I think Chinese inspection tools have improved since then and American tools have declined (only a bit). And Japanese (mititoyo basically...lol) are fabulous.(because of $$ compared to American) I'd put anything Mititoyo against Starrett ANY DAY. I have both. My electronic 0-1 Mititoyo has seen a lot of use and is still accurate. I can mic any gage block and it reads right to the .0001.

Fowler tools used to be American made...they are all made in china and india but seem to have held decent quality control...Though I bought some black face drop indicators from Fowler some years back that felt pretty cheaply made. You know, I buy most things online...and If they do not provide good clear pics I don't buy. I scruntinize the pics closely and usually am happy with what I get.

The only downside to Mititoyo is that over the years their reputation has grown so well that their price has crept up....lol.

Hope this helps....
 
When buying precision tools, buy the best you can get and you'll only cry once and I agree that Mitutoyo is the best I've ever used. If you can't afford Mitutoyo buy another set from HF until you can. Digital isn't necessary but they are nice. I also agree that calipers are only for "rough" measurements and when you really wanna measure something grab the micrometer. You can shop around and find the 4" mitutoyo calipers for less than $100. That's what I use 95% of the time but I have several. My neighbor GAVE me a brand new set of 18" Mitutoyo digital calipers about 2 years ago.
 
Thank you all for the education on calipers and micrometers, I never knew the accuracy difference. Sounds like I need one of each and ultimately probably a nice micrometer for folder work and calipers for fixed blades.
Some good info guys!!
 
I've used several brands of calipers from dollar store quality, to top of the line, and the best value I've yet to find are made by iGaging:

https://www.amazon.com/iGaging-ABSO...pID=51r2J68iW3L&preST=_SY300_QL70_&dpSrc=srch

Pros:
Don't have to worry about zeroing every time you use them
Battery lasts a ridiculously long time, whether you leave it on or not
Feel as good as calipers I've used that cost 5x more
If you drop them or break them, they're relatively cheap to replace

Cons:
I really don't have anything bad to say about them. ;)
If you're looking for a resolution of .0001, these are only good for every .0005, IIRC, but if you need to measure better than that, you're using the wrong tool anyway.

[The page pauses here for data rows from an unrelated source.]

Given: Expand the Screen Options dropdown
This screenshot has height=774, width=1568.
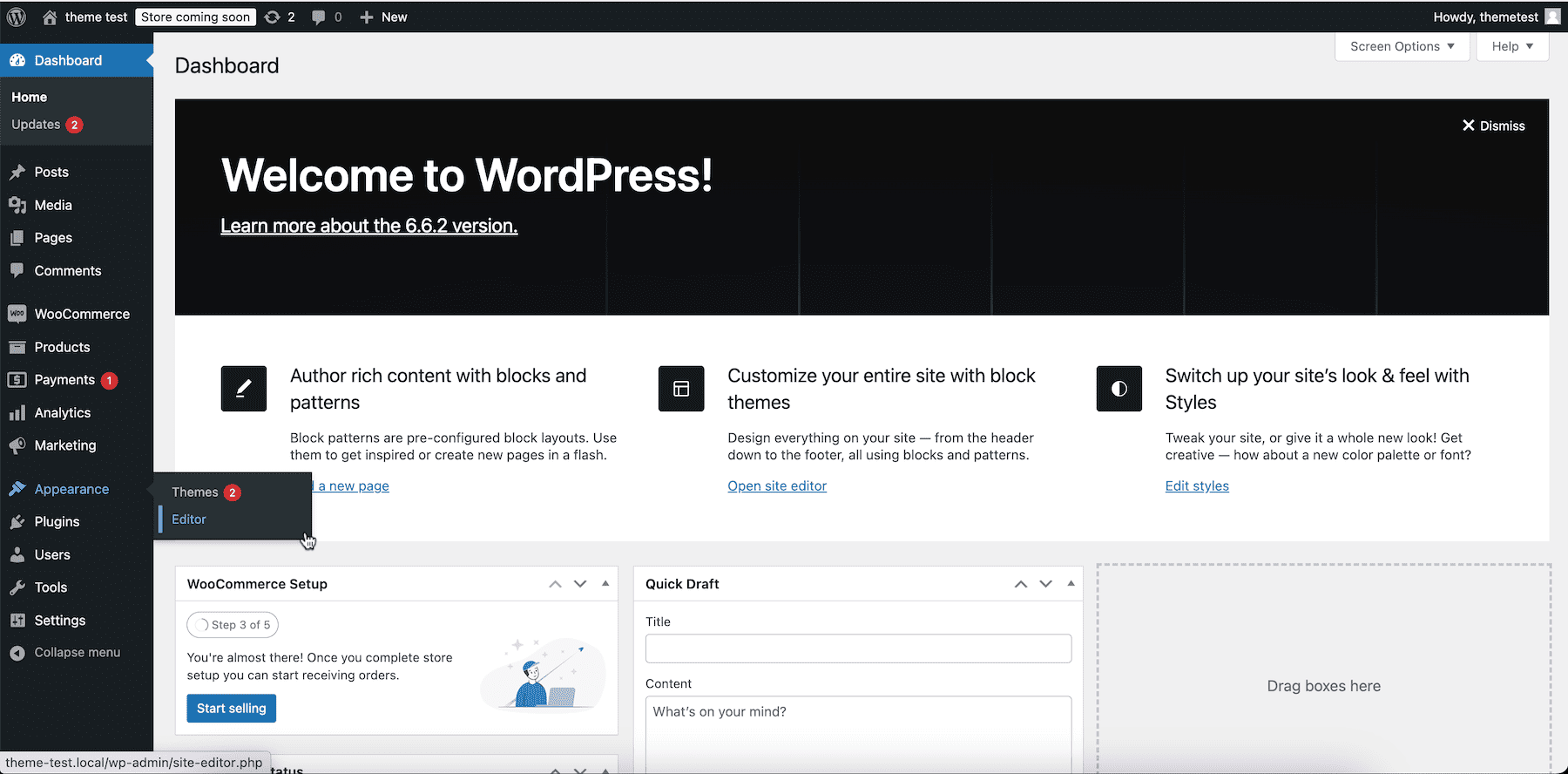Looking at the screenshot, I should click(1402, 46).
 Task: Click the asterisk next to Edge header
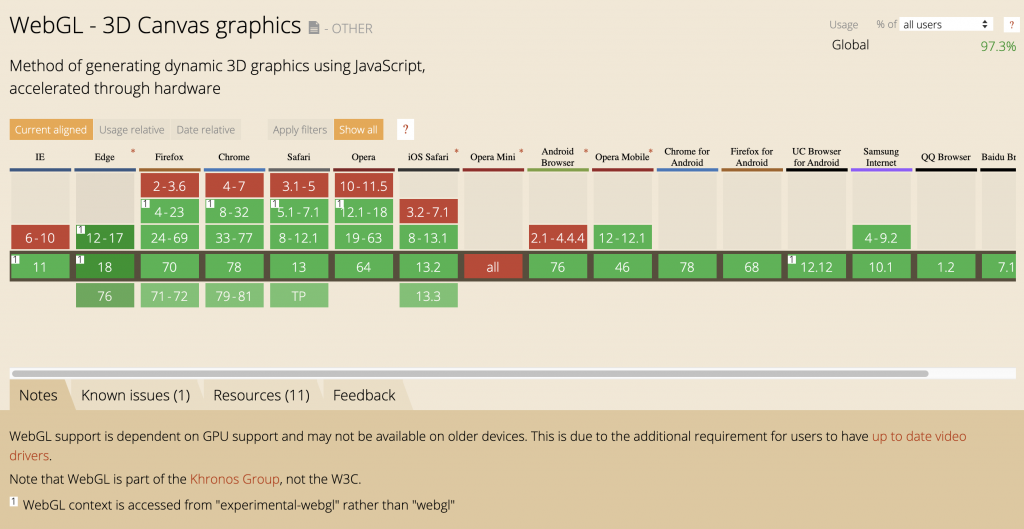(x=133, y=153)
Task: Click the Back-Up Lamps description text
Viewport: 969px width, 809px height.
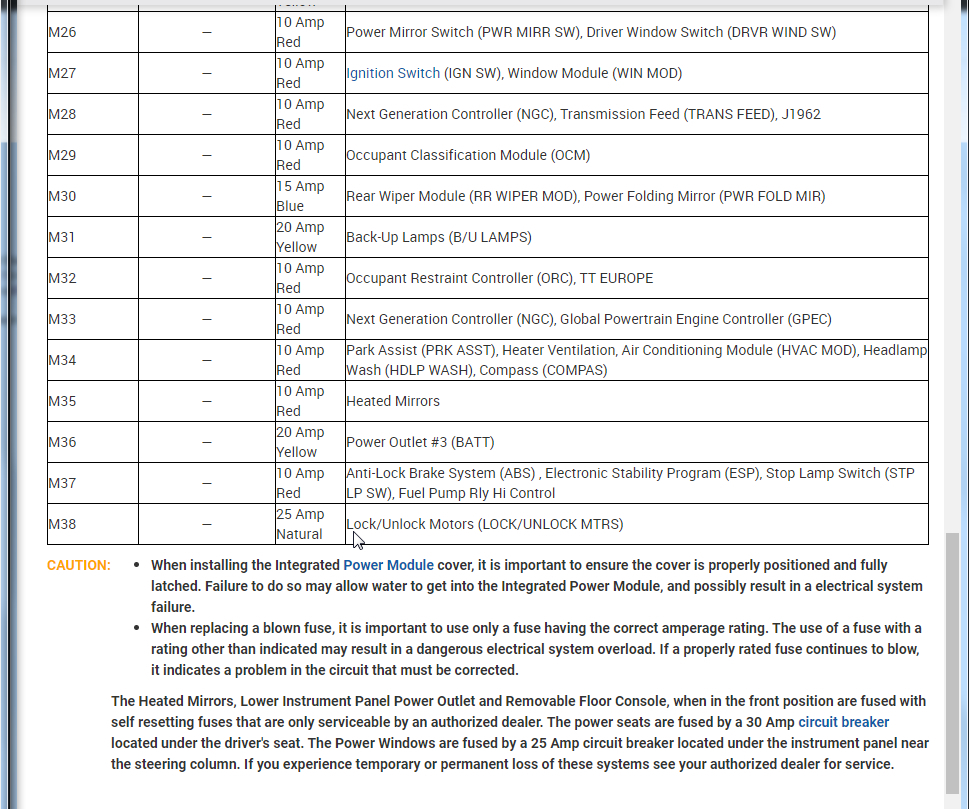Action: tap(439, 237)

You'd be hard pressed to convince me that a set of Starrett or Mitutoyo calipers are worth the extra $1-200, especially for our applications. You might get just a small degree of additional smoothness (arguable I'm sure), and there's a slight chance that the more expensive calipers MIGHT be made of a harder or more durable steel, if you do a lot of scribing, though I must say, I scribe with these a lot, including on a powered lathe, and I've yet to notice any significant wear. The jaws are infact hardened, and seem to hold up very well.

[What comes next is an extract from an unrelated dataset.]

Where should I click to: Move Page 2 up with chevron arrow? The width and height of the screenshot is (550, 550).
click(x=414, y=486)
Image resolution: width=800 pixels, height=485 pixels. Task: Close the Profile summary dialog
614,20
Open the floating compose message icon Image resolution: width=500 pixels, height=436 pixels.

I also have their digital mic, and while I have replaced the battery on it a little more often, for the money, it's really hard to beat as well.
 
I've seen that brand before. IIRC it was on the little machine shop site. Good to know that they're decent quality. I may give em a spin if I ever need another set.
 
I've used several brands of calipers from dollar store quality, to top of the line, and the best value I've yet to find are made by iGaging:

https://www.amazon.com/iGaging-ABSOLUTE-Digital-Electronic-Caliper/dp/B00INL0BTS/ref=sr_1_3?ie=UTF8&qid=1522466003&sr=8-3&keywords=igaging+absolute+origin+0-6"+digital+electronic+caliper&dpID=51r2J68iW3L&preST=_SY300_QL70_&dpSrc=srch

Pros:
Don't have to worry about zeroing every time you use them
Battery lasts a ridiculously long time, whether you leave it on or not
Feel as good as calipers I've used that cost 5x more
If you drop them or break them, they're relatively cheap to replace

Cons:
I really don't have anything bad to say about them. ;)
If you're looking for a resolution of .0001, these are only good for every .0005, IIRC, but if you need to measure better than that, you're using the wrong tool anyway.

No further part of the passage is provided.